Albert Nobbs - di Rodrigo García con Glenn Close, Mia Wasikowska **
Una grande attrice ha sempre spalle sufficientemente larghe per sostenere un intero film e dar vita a personaggi che restano nel tempo. E' questo il caso di Albert Nobbs, ambientato nella Dublino dell'Ottocento, dove una donna si finge uomo da tanti anni e fa un mestiere prettamente maschile, il cameriere in un albergo. Un passato doloroso di orfana alle spalle, una violenza che le ha segnato l'adolescenza Albert (non sapremo mai i suo nome femminile e forse neanche lei lo ricorda più) ha attraversato la sua intera esistenza mascherando la propria femminilità e i propri sentimenti.

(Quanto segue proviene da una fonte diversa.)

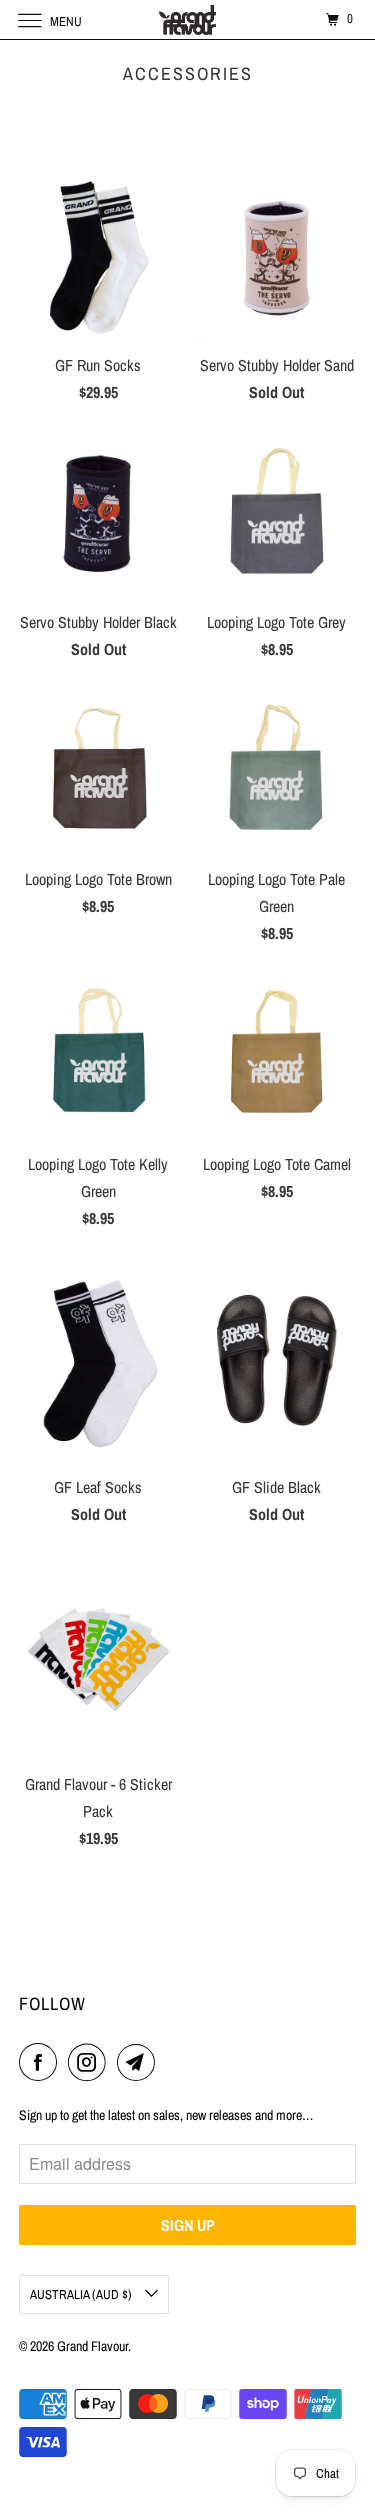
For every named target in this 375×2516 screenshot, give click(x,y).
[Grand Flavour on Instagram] (91, 2062)
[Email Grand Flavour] (140, 2062)
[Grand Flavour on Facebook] (42, 2062)
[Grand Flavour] (188, 19)
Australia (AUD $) (82, 2294)
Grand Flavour (92, 2346)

Sarà l'incontro con un'atra donna nascosta in panni maschili (ma quanti ce ne erano a Dublino a quei tempi?) a darle il coraggio di manifestare i prorpi sentimenti alla giovane cameriera di cui è innamorata, e a confidarle i propri sogni di vita domestica. Tutto questo nel corpo e nel viso affilato di Glenn Close, magnificamente contenuta e capace di dar vita ad un personaggio di cui si dimentica il sesso dopo poche scene per concentrarsi sulla sua sofferenza umana. Il film però rimane sempre sullo sfondo, non esplode, non prende in mano il timone della navigazione ma lascia alla Close tutto il peso di emozionarci. Cosa che lei fa con grande maestria, guadagnandosi l'ennesima candidatura agli Oscar.

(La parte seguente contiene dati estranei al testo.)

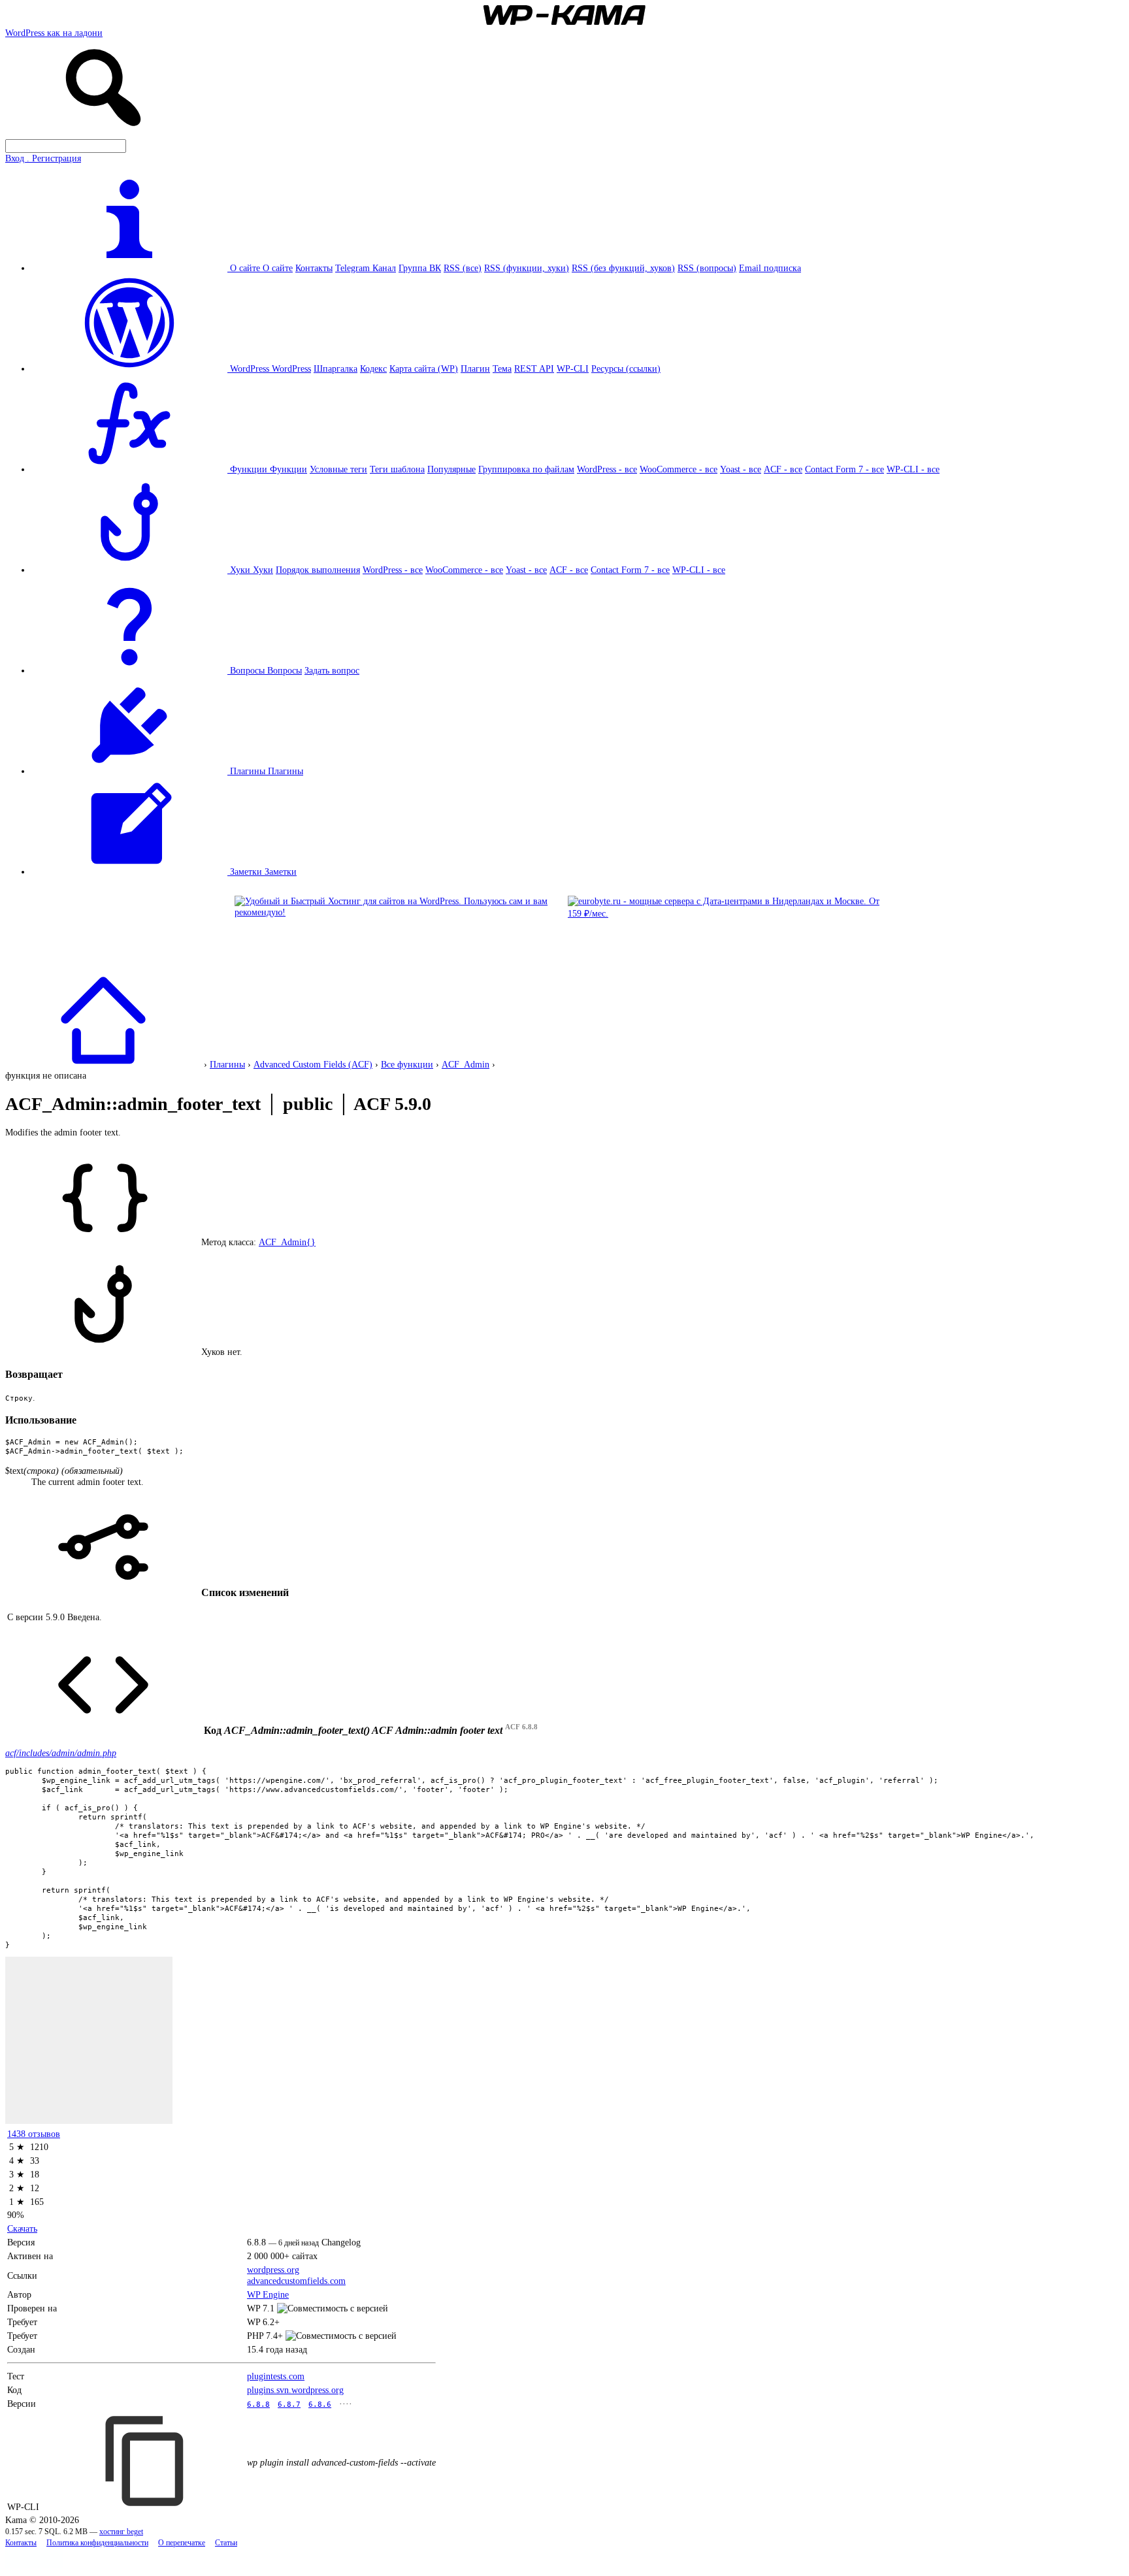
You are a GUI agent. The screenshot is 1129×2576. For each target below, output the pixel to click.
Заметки (281, 871)
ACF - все (783, 469)
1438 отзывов (33, 2133)
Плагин (475, 368)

Polisse - di M. Le Besco con Maïwenn Le Besco, Riccardo Scamarcio, Karin Viard, Marina Foïs ***
Un gran numero di candidature ai Cesar e qualche polemica in Francia. Con queste credenziali il film di M. Le Besco (che si ritaglia anche il ruolo della fotografa) si presenta come un bell'esempio di film documetario. Seguiamo così le vicende dell' Unità Protezione dell'Infanzia, una squadra di polizia di Parigi dedita a scovare crimini odiosi come quelli perpretati ai danni di bambini. Sono storie che spezzano qualcunque certezza, che trascinano i protagonisti in abissi difficili da dimenticare quando si torna a casa, e infatti molti di loro hanno famigle a dir poco a pezzi. Le vicende umane dei poliziotti sono raccontate con empatia, i litigi fra i colleghi sono la deflagrazione inevitabile quando si ha a che fare con realtà tanto disturbanti da sconvolgere qualunque equilibrio e il piatto della bilancia fra vittorie e sconfitte resta dolorosamente in equilibrio. Tesa, asciutta, la pellicola della giovane regista ha un ritmo narrativo sostenuto senza mai perdere di vista l'approfondimento psicologico nè dimenticare le beghe amministrative che purtroppo riducono a casi da schedario anche le storie più laceranti.